Review the material and extract every line in which the word "tabletki" occurs.

··· EXCERPTED RECORDS

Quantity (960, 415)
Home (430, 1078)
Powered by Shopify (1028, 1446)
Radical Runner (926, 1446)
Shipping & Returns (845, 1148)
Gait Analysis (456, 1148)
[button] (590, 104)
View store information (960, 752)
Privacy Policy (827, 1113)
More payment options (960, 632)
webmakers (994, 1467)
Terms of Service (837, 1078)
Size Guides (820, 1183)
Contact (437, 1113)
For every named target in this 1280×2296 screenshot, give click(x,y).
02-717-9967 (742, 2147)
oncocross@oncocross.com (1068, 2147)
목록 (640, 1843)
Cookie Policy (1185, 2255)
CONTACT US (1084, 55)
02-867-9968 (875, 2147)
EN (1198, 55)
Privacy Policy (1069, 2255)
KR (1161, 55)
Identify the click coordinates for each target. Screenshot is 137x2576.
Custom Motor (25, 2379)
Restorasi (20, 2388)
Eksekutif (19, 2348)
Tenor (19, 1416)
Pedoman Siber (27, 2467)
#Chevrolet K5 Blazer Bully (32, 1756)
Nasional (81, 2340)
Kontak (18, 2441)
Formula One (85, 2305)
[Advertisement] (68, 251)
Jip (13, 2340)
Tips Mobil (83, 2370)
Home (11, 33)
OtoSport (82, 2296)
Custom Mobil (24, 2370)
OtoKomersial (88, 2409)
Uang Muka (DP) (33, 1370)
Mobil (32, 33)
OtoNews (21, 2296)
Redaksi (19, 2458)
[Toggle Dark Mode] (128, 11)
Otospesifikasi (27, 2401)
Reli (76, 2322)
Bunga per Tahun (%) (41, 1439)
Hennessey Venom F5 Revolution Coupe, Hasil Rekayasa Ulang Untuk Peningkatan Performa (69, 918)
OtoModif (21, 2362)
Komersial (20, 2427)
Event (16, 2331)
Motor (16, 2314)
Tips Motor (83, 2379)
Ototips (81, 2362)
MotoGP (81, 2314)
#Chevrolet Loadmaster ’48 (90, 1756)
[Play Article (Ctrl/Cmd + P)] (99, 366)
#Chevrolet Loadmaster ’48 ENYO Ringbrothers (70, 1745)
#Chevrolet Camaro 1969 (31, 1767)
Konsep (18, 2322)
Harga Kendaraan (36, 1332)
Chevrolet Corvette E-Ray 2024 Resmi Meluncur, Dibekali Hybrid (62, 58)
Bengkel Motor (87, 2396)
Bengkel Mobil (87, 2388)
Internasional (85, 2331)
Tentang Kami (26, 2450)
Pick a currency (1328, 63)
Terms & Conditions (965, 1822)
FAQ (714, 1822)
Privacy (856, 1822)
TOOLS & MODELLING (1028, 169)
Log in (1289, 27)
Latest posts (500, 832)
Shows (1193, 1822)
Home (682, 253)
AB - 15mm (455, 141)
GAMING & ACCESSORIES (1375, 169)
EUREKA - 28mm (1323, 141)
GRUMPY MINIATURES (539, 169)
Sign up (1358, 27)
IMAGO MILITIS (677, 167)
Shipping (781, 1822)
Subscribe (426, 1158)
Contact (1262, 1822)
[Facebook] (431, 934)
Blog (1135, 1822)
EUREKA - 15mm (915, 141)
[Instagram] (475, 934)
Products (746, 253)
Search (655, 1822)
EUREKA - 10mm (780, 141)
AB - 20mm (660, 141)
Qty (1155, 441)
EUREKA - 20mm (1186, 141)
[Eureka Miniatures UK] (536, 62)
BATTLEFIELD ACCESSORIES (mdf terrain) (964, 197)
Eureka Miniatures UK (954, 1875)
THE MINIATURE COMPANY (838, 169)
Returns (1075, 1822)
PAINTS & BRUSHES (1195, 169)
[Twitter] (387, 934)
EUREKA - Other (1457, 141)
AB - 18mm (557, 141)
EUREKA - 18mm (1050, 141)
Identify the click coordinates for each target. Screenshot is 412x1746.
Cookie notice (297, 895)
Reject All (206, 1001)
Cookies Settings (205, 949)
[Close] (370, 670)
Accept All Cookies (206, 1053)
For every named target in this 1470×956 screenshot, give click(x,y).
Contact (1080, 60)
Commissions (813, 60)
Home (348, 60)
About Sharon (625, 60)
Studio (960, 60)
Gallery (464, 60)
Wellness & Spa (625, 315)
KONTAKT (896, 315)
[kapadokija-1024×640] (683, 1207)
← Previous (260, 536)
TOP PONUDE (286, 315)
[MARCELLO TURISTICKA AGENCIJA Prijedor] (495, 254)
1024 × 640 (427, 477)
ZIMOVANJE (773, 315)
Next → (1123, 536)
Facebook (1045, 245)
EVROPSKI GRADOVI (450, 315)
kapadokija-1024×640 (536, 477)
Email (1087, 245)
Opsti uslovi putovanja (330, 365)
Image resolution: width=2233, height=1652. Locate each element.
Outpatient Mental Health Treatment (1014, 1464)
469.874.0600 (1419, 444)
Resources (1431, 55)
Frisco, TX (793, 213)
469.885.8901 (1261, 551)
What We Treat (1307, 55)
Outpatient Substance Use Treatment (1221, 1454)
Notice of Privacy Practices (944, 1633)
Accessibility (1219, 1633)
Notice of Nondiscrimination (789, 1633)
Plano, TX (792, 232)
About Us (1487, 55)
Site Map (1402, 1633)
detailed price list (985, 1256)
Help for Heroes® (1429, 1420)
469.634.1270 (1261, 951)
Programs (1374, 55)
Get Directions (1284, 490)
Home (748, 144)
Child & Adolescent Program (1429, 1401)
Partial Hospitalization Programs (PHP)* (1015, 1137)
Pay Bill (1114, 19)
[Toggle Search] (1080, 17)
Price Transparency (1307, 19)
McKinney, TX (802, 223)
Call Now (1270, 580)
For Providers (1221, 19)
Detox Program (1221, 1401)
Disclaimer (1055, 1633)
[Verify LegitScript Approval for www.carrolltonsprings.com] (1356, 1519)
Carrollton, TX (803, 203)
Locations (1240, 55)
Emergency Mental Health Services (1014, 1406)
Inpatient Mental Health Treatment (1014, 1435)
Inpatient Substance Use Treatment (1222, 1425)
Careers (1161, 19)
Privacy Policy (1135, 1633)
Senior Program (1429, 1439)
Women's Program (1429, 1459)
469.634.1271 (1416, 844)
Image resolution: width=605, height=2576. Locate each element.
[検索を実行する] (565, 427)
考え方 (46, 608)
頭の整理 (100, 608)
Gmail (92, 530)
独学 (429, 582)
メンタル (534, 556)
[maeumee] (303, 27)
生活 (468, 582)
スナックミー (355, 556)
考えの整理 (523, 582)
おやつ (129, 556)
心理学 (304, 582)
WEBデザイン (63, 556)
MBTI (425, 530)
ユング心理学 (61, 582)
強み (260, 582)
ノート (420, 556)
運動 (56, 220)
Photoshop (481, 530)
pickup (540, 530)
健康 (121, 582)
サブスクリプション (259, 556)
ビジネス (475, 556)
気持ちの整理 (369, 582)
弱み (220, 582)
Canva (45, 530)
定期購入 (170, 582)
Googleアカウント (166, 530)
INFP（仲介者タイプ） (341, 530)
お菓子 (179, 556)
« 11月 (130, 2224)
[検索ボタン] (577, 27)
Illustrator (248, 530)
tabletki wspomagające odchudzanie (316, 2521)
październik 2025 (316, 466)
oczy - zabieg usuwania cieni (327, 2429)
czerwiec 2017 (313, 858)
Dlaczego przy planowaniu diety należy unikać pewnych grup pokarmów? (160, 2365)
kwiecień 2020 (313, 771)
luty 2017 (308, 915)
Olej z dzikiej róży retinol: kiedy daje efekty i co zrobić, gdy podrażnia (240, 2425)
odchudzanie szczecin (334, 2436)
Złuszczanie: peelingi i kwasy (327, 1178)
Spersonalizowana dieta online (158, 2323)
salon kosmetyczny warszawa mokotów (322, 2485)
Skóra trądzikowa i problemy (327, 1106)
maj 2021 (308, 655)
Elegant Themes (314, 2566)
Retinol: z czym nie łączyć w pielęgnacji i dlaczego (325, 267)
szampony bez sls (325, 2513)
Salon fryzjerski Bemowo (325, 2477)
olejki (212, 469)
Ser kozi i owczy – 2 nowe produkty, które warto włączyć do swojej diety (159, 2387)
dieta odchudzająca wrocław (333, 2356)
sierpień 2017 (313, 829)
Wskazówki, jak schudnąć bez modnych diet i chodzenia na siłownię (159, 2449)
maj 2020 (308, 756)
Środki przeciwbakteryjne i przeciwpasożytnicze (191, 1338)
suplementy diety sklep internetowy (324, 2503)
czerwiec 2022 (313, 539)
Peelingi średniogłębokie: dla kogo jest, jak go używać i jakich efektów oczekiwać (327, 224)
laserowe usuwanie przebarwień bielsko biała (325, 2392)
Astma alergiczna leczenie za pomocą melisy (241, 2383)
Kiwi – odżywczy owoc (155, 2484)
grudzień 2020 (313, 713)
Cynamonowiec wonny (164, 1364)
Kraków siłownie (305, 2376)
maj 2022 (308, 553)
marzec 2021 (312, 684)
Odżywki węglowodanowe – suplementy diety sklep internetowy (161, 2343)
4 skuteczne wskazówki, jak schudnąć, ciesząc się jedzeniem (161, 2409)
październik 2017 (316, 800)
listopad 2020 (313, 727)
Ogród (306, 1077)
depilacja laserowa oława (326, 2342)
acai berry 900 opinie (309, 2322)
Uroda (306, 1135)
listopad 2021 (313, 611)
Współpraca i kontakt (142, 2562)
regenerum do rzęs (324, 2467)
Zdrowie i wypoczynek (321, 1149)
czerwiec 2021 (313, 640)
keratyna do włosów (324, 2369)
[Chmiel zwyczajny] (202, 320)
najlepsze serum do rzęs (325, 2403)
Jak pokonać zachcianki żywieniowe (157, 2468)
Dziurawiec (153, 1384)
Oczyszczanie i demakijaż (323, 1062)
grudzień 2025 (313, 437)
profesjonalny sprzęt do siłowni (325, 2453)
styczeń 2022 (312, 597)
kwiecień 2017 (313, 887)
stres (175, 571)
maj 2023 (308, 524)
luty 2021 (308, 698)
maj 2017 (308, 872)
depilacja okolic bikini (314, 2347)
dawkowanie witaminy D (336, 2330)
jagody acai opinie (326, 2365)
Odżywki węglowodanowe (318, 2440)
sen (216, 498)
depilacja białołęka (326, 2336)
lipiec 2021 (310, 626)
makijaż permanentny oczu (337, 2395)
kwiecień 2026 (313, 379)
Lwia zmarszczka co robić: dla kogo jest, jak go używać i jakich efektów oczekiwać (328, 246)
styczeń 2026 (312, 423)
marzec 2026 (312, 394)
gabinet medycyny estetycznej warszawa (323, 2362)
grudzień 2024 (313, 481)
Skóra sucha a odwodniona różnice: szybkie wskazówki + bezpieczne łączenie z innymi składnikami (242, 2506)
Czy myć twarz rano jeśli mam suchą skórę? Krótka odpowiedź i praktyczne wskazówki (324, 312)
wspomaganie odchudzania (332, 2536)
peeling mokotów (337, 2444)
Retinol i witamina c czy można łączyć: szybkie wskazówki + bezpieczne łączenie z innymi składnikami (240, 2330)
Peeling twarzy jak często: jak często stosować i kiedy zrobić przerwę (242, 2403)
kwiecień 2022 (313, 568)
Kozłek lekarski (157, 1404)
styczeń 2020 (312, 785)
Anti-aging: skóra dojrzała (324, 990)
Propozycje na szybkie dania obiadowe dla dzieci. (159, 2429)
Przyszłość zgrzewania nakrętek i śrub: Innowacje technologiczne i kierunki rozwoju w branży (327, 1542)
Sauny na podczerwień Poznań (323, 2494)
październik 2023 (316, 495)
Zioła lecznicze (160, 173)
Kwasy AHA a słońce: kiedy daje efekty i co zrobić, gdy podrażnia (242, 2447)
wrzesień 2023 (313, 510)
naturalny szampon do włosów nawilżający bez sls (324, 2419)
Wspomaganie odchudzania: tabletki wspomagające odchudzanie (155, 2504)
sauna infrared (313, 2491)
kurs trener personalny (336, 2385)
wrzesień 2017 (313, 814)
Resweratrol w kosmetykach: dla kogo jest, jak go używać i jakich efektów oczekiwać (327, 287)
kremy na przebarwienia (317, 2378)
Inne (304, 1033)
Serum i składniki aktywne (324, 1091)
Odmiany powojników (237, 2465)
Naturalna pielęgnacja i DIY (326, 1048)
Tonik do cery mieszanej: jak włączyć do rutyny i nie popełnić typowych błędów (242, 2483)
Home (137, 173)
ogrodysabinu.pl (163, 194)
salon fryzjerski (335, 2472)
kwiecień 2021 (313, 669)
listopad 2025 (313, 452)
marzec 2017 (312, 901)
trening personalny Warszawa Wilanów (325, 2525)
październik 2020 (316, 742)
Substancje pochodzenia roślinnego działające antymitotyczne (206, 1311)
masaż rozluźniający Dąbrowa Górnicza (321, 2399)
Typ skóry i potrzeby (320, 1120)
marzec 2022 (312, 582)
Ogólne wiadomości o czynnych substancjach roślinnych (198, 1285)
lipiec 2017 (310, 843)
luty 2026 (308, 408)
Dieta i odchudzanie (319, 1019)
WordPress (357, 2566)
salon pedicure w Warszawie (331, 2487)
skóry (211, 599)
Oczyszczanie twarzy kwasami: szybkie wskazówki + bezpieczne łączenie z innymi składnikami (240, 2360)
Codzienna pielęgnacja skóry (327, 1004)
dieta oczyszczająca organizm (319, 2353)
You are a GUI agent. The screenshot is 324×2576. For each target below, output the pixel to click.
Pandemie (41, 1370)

······

SOLUTION TO THIS PROBLEM:
tabletki wspomagające odchudzanie (316, 2521)
Wspomaganie odchudzania: tabletki wspomagające odchudzanie (155, 2504)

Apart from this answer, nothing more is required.